Walmart was really the George Washington, Napoleon - or Stalin - of this movement (depending on your view of the process and its outcome). Everyday low prices may have been their catch-phrase, but that promise could only be achieved by capturing the purchase data, identifying the significant trends and then acting on them in concert with their suppliers.
As in so many other realms of what was once private but is increasingly public life, these decisions inform trends, create the opportunity for anticipation - and can lead in wildly disparate directions if one person's idiosyncratic inclinations is inflated beyond its real meaning.
Are you a Democrat who reads business magazines? A Republican who buys condoms? A liberal who drinks discount beer? A conservative who drinks organic wine? You are messing with history!
As the following article explains, people whose purchase behavior is not necessarily consistent with what marketing algorythms have led their creators to believe are - or, more to the point - should be their 'obvious' political inclinations.
Which may have actually established an opportunity for fun in an election so mean-spirited that it appears utterly devoid of it. Want to confuse the pollsters? Wish to throw all those earnest projections about swing states and independent voters into disarray? Hoping to have a laugh election night as analysts intensely attempt to interpret data that runs counter to all of their high tech wizardry?
You can do it. Buy brands that satisfy your family's basic needs but play havoc with the computer models designed to derive meaning from every swipe of your credit card. Be creative. And since it's almost Halloween, get into the spirit and disguise your purchase identity for a week. Shop at different stores. Buy different products. Sign up for previously ignored promotions. You, personally, could throw southern Alabama or western Massachusetts - or wherever you live - into contention. Despite the fact that the experts have already sonorously intoned on your destiny.

_Information shown_:
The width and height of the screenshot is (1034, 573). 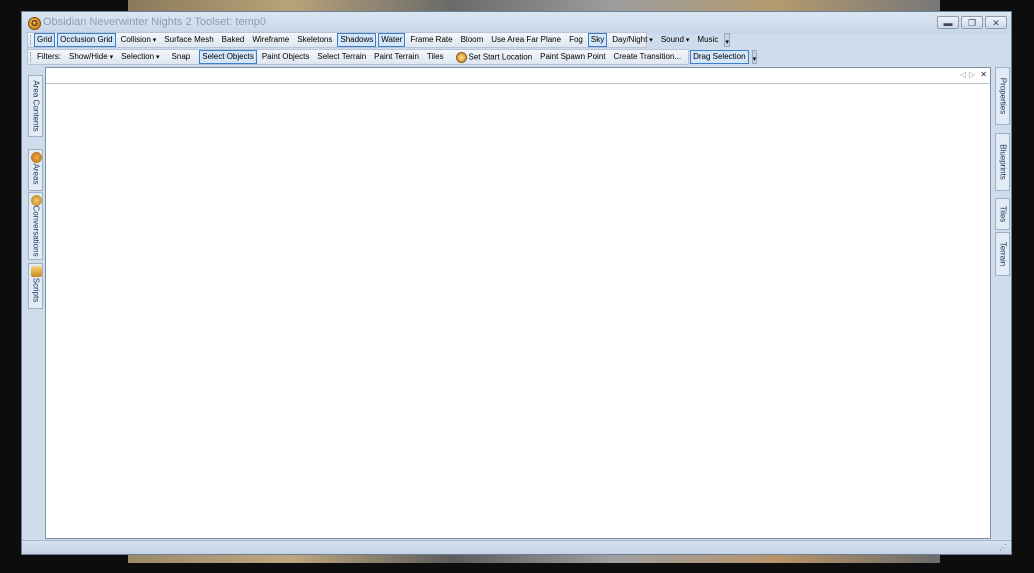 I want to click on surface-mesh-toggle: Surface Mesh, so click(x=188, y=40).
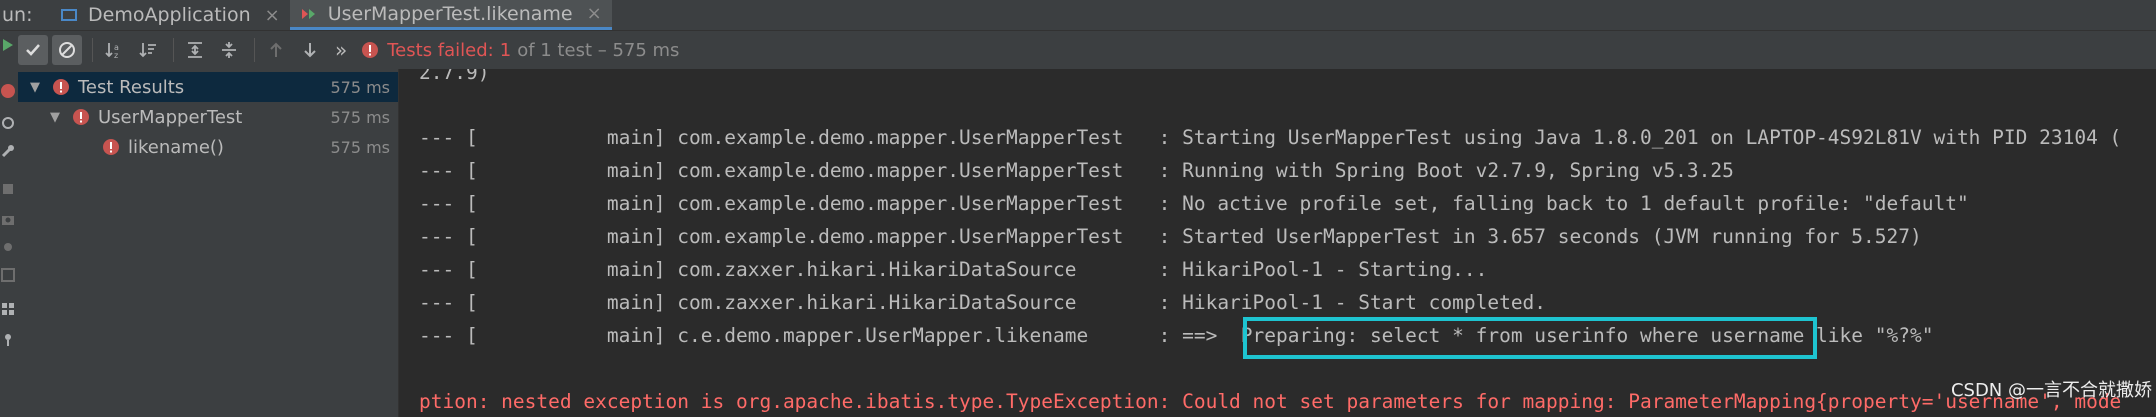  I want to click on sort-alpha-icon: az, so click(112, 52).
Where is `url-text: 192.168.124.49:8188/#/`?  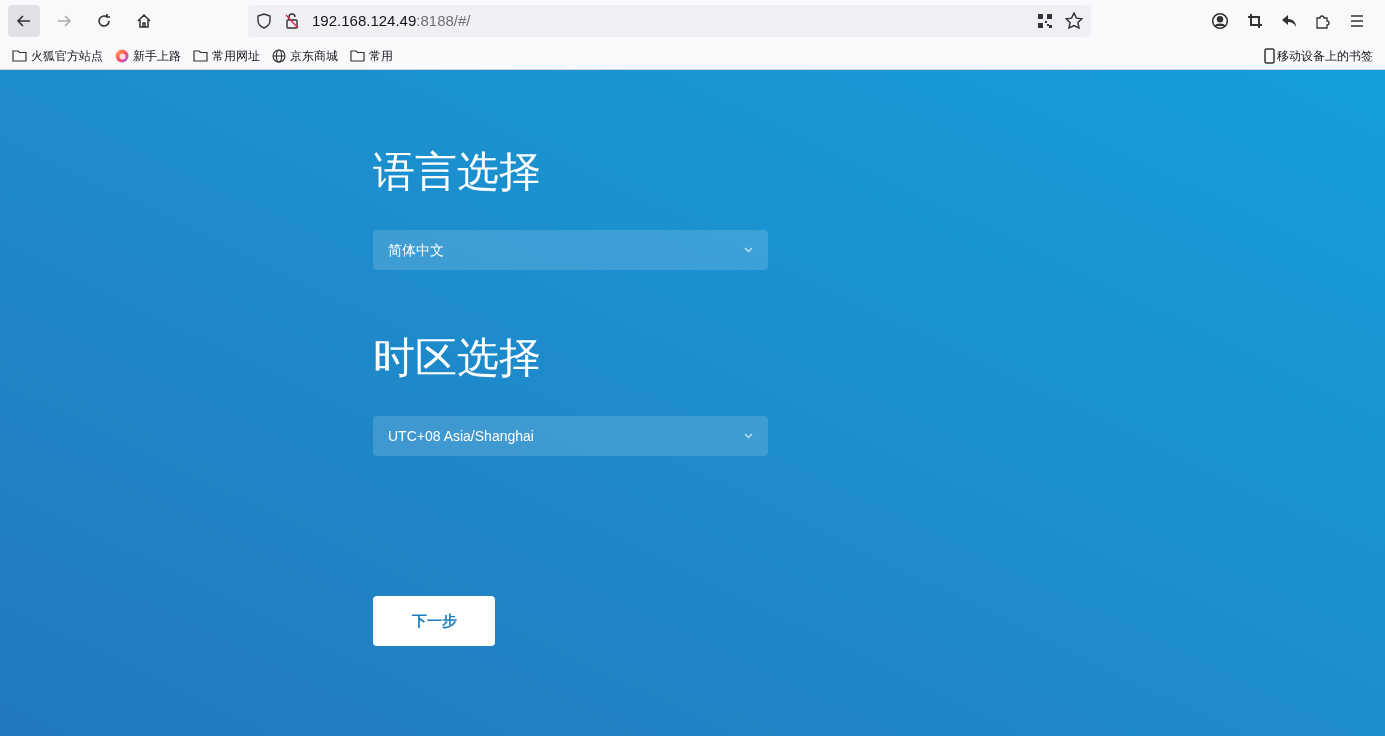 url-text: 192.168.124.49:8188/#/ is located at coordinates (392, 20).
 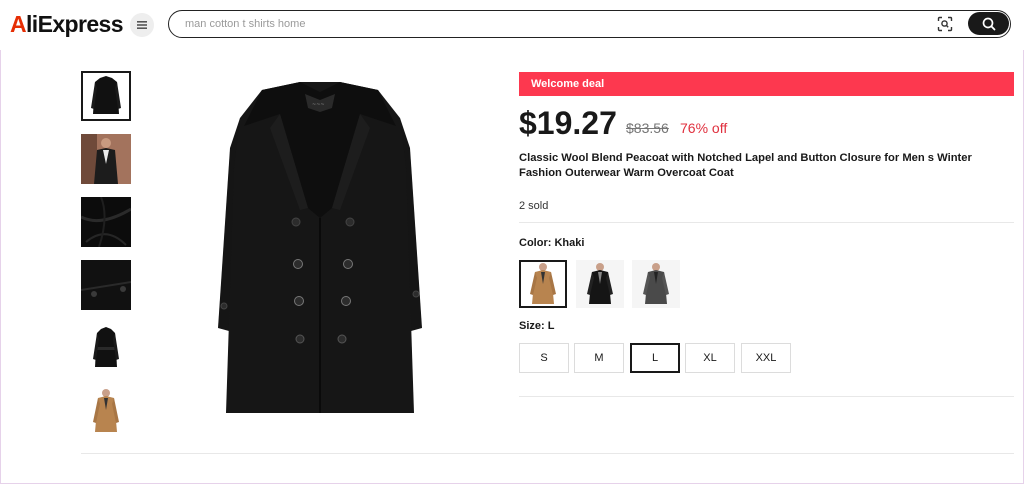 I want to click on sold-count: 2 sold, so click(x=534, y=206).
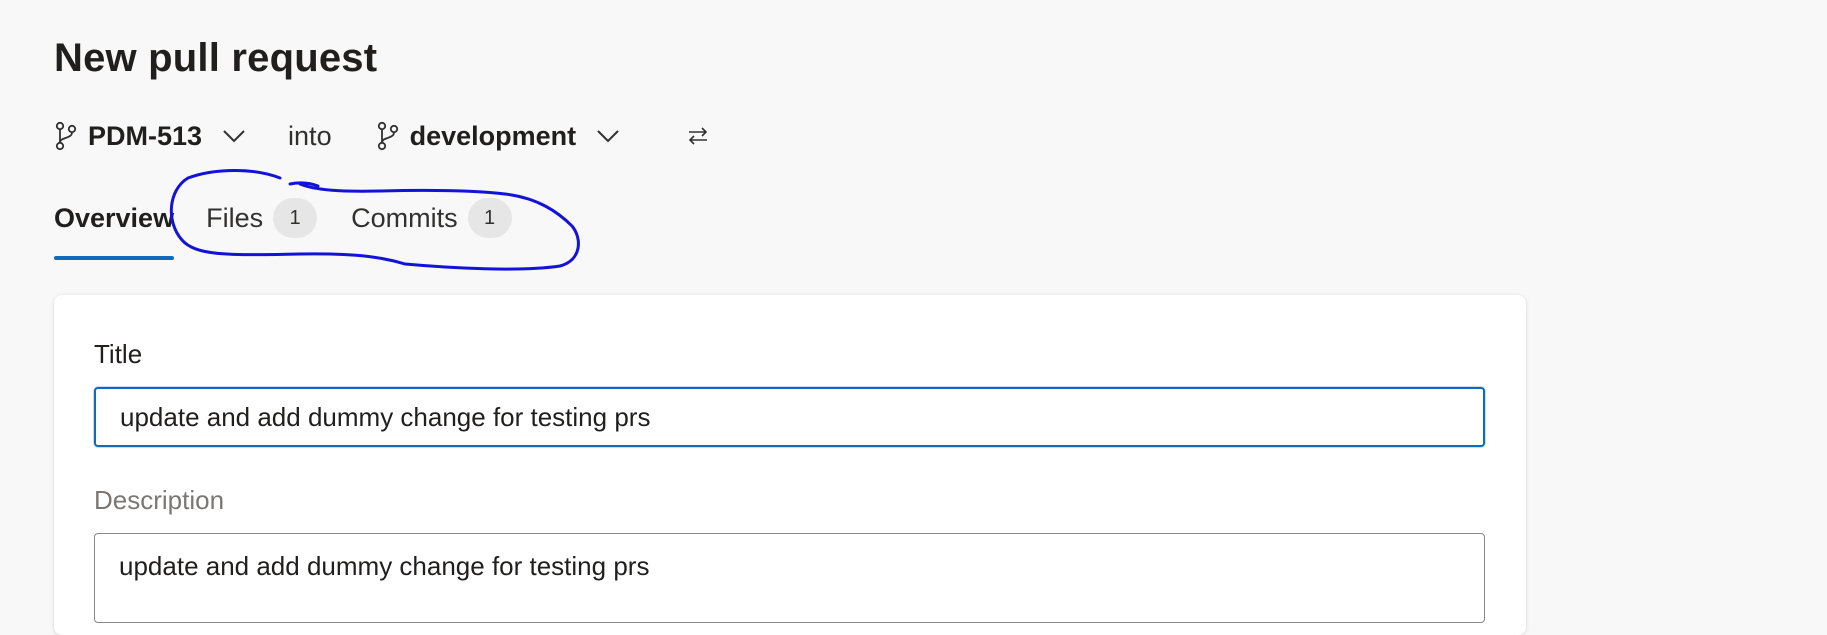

_To do_:
A. In the passage from the piece on shopping data and politics running from "Walmart was really" up to and including "with their suppliers.", swap "catch-phrase" for "slogan" and give the passage again.
B. Using the piece on shopping data and politics, decide whether each statement below agrees with it. Answer yes or no for each, and quote the words that settle it.
(i) Everyday low prices are named as Walmart's catch-phrase.
(ii) Readers are urged to disguise their purchase identity for a month.
(iii) Readers are advised to keep shopping at the stores they always use.

_Answers by item number_:
A.
Walmart was really the George Washington, Napoleon - or Stalin - of this movement (depending on your view of the process and its outcome). Everyday low prices may have been their slogan, but that promise could only be achieved by capturing the purchase data, identifying the significant trends and then acting on them in concert with their suppliers.

B.
(i) Yes: "Everyday low prices may have been their catch-phrase"
(ii) No: "disguise your purchase identity for a week"
(iii) No: "Shop at different stores."